Three Things

Reflection, narration, prayer

CONTEMPLATION

Coren McGirr

12/9/20244 min read

Dear Readers,

Life can be a whirlwind and a freight train all at once. It flies by, and sometimes, it is too fast to keep up with. In times like these, it is crucial to slow ourselves down. The more we can slow down and be intentional, the less we will be affected by the storming gale.

How often should we slow things down?

I try to do so every evening.

Today, I want to share three habits that I have developed which have greatly benefited me. This is what do before I head to bed:

1. I reflect on my day

I think through how I approached my day and how I interacted with people. I remind myself of the priorities I want to have in my life. I observe the thoughts I had and the posture of my heart. I ask myself if all I did was to honor God, and I try to identify things that may be weighing me down.

In my experience, self-honesty is one of the most important virtues one can exercise. This reflection I do in the evening must be performed honestly, and it must carry enough weight to cause change in me. If, for example, I recognize that I acted pridefully in a specific instance, the first thing that will usually happen is I’ll take up offense. I’ll try to believe that I was not truly exhibiting pride, and if I was, then it was certainly justified. But these are lies. I cannot allow myself to listen to them. I must instead allow my conscience and knowledge of Jesus’ teachings to convict me. It hurts a bit to see something in myself that I don’t like, but accountability is the only path toward growth. And I do not necessarily need someone else to hold me accountable. That is something I can do myself.

Self-honesty is also essential in revealing burdens that I am unknowingly carrying with me. Unidentified insecurity, sadness, anger, jealousy… sometimes it seems easier to let these things simmer beneath the surface than to allow them to come to light. I have learned that looking at myself and trying to recognize these things can be difficult. I want to see them, but at the same time, I prefer they stay hidden. The problem is that even unidentified weight is still a burden. So, I take the time before I go to bed to be brutally honest with myself and shine a light on things that prefer to remain obscured by darkness (read more about this in ‘Atlas).

2. I write my story of the day

Writing my story of the day used to be something I loved to do. Somehow, I have gotten out of that habit over the past few months. My Grandma recently pushed me to get back into it, and I’m glad she did. My story of the day is not about recording everything that happens; instead, it is for writing down one thing I want to remember the day by.

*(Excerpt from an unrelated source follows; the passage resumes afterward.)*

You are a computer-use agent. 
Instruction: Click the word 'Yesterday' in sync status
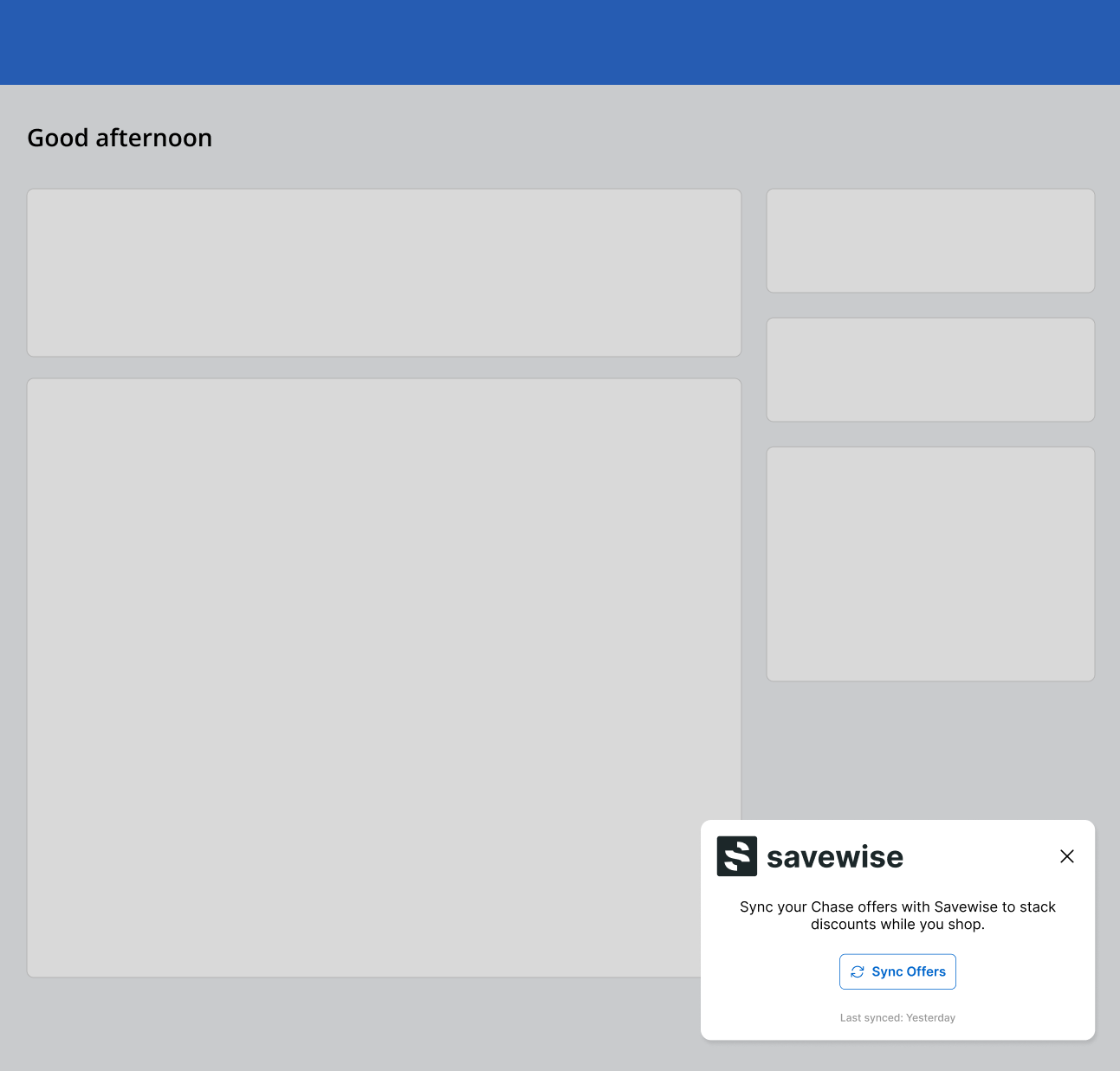[930, 1017]

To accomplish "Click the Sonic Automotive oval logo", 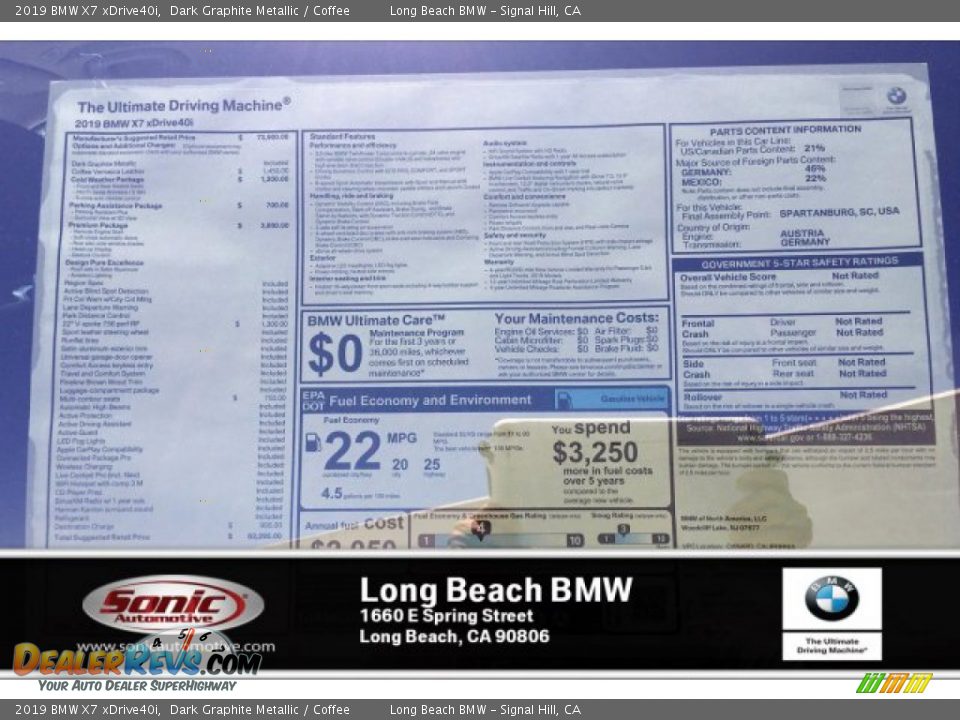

Gratitude journaling is a fairly common concept in which you write down things for which you are thankful. You could probably classify my story of the day as a type of gratitude journaling. I find it a bit more fun because of the storytelling aspect. I find it allows for more creativity. Each day has a story to be remembered by. I’m reminded every evening of these moments of excitement, love, and struggle that I am thankful for (read more about this in ‘Paper Airplanes’).

3. I pray

Praying is hard for me. I once wrote a song with the lyrics, ‘At night, when I kneel down to pray, my mind drifts away’. That line is a little more accurate than I would like it to be. I think that, just as communicating with other people can be learned, prayer can also be learned and improved upon. Prayer is something I want to push into far more than I have in the past.

In Matthew 6:9-13, Jesus teaches his students how to pray. One line in these instructions in particular captures my attention: ‘…Your will be done….’

Praying is not wishing, and God is not a genie. I can express my desires to God, but I cannot confidently say that it would be best that my will always come to fruition. For, my understanding is incomplete, and my plans are short-sighted.

Let me illustrate this with an example: I didn’t like doing my homework when I was a kid, and yet my dad still made me sit down and do it. In my infinite childish wisdom, I thought it would be great if my dad would just do my work for me. This, however, would have defeated the purpose of homework. So, what could I ask my father for? Support, wisdom, understanding, guidance, and patience. I could say, ‘Dad, I don’t want to do my homework because it’s difficult. Could you sit down with me and help me understand this? Could you show me where to start and encourage me to remain patient?

In the same way, I do not want to pray to my heavenly father that my will be done. For instance, if my best friend is dealing with health issues, I can express to God that I don’t want him to be sick and that I wish he would get well soon. BUT I want God’s will to happen, not mine. So, I would not necessarily ask for my friend's healing; instead, I would pray that God would support and guide him through his struggles. I would ask that my friend would remain steadfast in his faith, fully recognizing that he needs nothing but Jesus. In addition, I would ask for the wisdom to best support my friend through these trying times.

I still have a lot to learn about prayer. One day, I hope to write a contemplation focused solely on that topic.

That is it for today.

Three things that help me grow in areas I deem important.